## Assigned task 1
In the article on auditor independence, how is the self-review threat from simple non-audit services such as preparing accounts typically safeguarded?
## Assigned task 2
List the specific non-audit services named in the article on auditor independence, not counting the "typing service" comparison.
## Assigned task 3
Pick up the article on auditor independence after its last sentence and write the next part.

## Source document
⁂

It’s been a tough period for the audit profession, with a number of the bigger firms hitting the headlines for all the wrong reasons. A recurring theme in a number of the cases has been independence and objectivity, and compliance with the Financial Reporting Council’s (FRC) Ethical Standard (ES). Here are seven key themes, all of which are being covered on our current audit update courses:
- Be careful with the provision of non-audit services
For public interest entity audits, the rules on the provision of non-audit services are very tough, but even for SME audits care must be exercised. Where an audit firm provides complicated forensic or tax planning services, the auditor might end up having to treat another department in their own firm as a ‘client appointed expert’ and subject its work to audit scrutiny.
Even where the non-audit services are quite simple (such as the preparation of accounts) a self-review threat will still exist unless the audit firm can demonstrate that it is providing little more than a typing service. This threat will need to be carefully safeguarded, typically by independent review or a separate engagement team for the non-audit work.
- Keep an eye on non-audit / audit fee proportions
Again, this is a bigger issue for public interest entity audits, but even for SME audits, where non-audit fees dwarf the audit fee, regulators will challenge auditors on how they have mitigated the resulting self-interest threat.
This can be a particularly problematic issue where audit firms are providing corporate finance services to relatively small but ambitious companies. A firm will argue that ‘Chinese walls’ exist between its respective departments, but this sometimes simply doesn’t cut for smaller audit firms.
It is important that a firm’s ethics partner is consulted before any non-audit services are provided. This will allow them to consider whether the non-audit services create an insurmountable risk to auditor independence. This point demonstrates that an awareness of relevant ethical issues is very important for senior firm staff NOT involved in audit.

⁂

Items from a dataset
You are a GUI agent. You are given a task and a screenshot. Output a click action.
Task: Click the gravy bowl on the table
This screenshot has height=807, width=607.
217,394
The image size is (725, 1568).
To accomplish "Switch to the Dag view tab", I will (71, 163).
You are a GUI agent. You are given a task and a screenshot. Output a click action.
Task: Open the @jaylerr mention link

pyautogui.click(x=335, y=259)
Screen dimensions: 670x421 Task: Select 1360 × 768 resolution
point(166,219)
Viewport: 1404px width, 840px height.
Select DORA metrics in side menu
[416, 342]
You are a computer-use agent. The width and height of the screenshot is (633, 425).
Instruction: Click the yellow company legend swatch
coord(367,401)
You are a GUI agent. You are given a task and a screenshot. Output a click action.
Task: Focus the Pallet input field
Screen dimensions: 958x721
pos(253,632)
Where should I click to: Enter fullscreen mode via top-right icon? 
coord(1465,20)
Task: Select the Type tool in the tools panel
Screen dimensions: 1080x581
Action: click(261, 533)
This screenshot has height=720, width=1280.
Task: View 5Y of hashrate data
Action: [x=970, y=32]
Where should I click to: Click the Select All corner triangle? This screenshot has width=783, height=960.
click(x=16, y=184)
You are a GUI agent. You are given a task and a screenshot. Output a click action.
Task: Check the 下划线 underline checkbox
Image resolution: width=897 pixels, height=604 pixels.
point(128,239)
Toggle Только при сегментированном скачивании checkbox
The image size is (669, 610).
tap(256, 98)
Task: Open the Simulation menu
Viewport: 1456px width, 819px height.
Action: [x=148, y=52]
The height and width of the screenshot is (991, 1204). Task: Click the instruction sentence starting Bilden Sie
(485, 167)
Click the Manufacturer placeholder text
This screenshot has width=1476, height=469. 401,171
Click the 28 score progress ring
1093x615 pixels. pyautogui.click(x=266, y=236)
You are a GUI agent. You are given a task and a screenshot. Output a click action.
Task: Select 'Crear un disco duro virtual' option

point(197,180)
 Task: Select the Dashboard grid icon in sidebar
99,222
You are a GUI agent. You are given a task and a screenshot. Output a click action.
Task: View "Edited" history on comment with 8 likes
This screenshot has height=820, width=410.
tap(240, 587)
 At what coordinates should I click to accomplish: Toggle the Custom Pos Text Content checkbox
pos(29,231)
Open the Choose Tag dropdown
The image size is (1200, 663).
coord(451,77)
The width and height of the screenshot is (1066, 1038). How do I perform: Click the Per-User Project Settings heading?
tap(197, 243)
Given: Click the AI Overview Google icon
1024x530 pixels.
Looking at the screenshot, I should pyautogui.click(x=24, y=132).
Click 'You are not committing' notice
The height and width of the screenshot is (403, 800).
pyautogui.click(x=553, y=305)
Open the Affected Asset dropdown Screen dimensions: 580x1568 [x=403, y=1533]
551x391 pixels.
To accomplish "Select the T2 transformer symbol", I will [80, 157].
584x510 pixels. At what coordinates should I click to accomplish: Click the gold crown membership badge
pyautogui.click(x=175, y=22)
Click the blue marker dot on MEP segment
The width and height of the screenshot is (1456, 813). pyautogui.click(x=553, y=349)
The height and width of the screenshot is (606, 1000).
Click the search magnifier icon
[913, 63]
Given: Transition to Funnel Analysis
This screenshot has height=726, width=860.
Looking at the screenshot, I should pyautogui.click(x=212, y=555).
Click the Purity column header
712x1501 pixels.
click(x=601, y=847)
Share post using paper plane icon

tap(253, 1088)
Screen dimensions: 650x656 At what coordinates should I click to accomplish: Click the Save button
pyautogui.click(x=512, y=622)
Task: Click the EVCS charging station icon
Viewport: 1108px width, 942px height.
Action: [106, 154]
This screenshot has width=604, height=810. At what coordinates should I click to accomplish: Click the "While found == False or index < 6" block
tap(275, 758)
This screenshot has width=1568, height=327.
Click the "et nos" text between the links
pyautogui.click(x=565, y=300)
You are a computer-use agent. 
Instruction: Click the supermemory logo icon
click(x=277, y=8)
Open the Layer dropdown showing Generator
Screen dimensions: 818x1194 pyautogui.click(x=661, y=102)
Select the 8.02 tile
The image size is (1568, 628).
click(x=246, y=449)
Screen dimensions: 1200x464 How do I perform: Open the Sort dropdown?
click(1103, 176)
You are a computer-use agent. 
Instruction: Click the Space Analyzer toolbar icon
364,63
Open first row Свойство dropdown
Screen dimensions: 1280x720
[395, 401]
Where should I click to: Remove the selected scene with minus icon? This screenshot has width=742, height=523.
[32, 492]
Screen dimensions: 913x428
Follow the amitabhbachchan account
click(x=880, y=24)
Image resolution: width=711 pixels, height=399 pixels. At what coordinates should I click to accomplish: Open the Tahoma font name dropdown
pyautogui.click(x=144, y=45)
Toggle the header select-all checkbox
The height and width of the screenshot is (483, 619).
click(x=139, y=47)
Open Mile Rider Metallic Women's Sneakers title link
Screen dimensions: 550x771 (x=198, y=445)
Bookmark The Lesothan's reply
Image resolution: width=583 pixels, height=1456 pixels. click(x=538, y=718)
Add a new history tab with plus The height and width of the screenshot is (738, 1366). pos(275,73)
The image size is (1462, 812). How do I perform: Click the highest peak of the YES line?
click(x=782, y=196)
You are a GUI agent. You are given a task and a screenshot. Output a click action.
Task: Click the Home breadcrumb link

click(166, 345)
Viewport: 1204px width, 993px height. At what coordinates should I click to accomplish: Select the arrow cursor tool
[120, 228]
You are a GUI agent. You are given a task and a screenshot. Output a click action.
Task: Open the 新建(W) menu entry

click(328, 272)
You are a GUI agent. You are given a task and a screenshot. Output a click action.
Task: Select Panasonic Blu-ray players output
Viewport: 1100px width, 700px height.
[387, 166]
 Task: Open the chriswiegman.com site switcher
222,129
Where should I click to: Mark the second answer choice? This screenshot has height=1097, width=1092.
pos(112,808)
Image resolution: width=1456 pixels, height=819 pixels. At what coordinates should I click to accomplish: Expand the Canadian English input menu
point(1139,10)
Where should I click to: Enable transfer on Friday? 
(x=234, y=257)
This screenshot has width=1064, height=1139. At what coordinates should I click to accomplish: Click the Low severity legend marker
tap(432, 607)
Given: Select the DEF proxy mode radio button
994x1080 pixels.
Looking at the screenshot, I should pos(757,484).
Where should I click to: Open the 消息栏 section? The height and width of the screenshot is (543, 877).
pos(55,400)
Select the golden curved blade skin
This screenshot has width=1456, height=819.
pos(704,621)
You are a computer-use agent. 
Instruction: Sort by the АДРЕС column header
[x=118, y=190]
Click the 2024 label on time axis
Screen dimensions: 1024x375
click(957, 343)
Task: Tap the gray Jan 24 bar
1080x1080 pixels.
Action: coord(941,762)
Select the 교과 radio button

⁂

## Expected answer 1
It is typically safeguarded by independent review or by a separate engagement team for the non-audit work.

## Expected answer 2
Forensic services, tax planning services, preparation of accounts, and corporate finance services.

## Expected answer 3
- Watch for rules where senior staff join clients
One case in the press over the summer resulted from a firm’s senior partner retiring and quickly joining a client’s board whilst still working for the firm in a consultancy capacity. Where the partner concerned is a ‘covered person’ on an audit, a two year ‘cooling off period’ would be required, effectively requiring the firm to resign.
New legislation introduced within the ES also now expressly prohibits an audit engagement partner from joining a client in a senior management capacity for a full year after stepping down from the audit role. In other words, the cooling off period rules now work two ways.
- Don’t ignore the threat of familiarity
A familiarity threat can exist where an engagement partner has been incumbent for 10 years or more, even on an SME audit, so careful consideration needs to be given to relevant and timely safeguards.
Such a threat can also materialise where excessive hospitality is provided by a client to an auditor. Don’t forget that, under the new ES, hospitality offered to any partner in the firm or by a covered person to an audit client is only acceptable if ‘trivial and inconsequential.’ This is still a VERY hot topic. In the light of recent press coverage, your regulatory body might well ask you to demonstrate the adequacy of your procedures in this area – and take a dim view if you can’t.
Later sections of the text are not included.